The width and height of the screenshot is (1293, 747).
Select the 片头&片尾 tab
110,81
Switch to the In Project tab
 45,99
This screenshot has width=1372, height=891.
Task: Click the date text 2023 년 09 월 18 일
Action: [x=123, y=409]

- Görev tanımı
Yukarıdaki verilerin tüm satırlarını, boş satırları atlayarak numaralı bir liste hâlinde yazın.

- Çözüm aşağıda
1. The width and height of the screenshot is (1293, 747).
2. Select the 片头&片尾 tab
3. 110,81
4. Switch to the In Project tab
5.  45,99
6. This screenshot has width=1372, height=891.
7. Task: Click the date text 2023 년 09 월 18 일
8. Action: [x=123, y=409]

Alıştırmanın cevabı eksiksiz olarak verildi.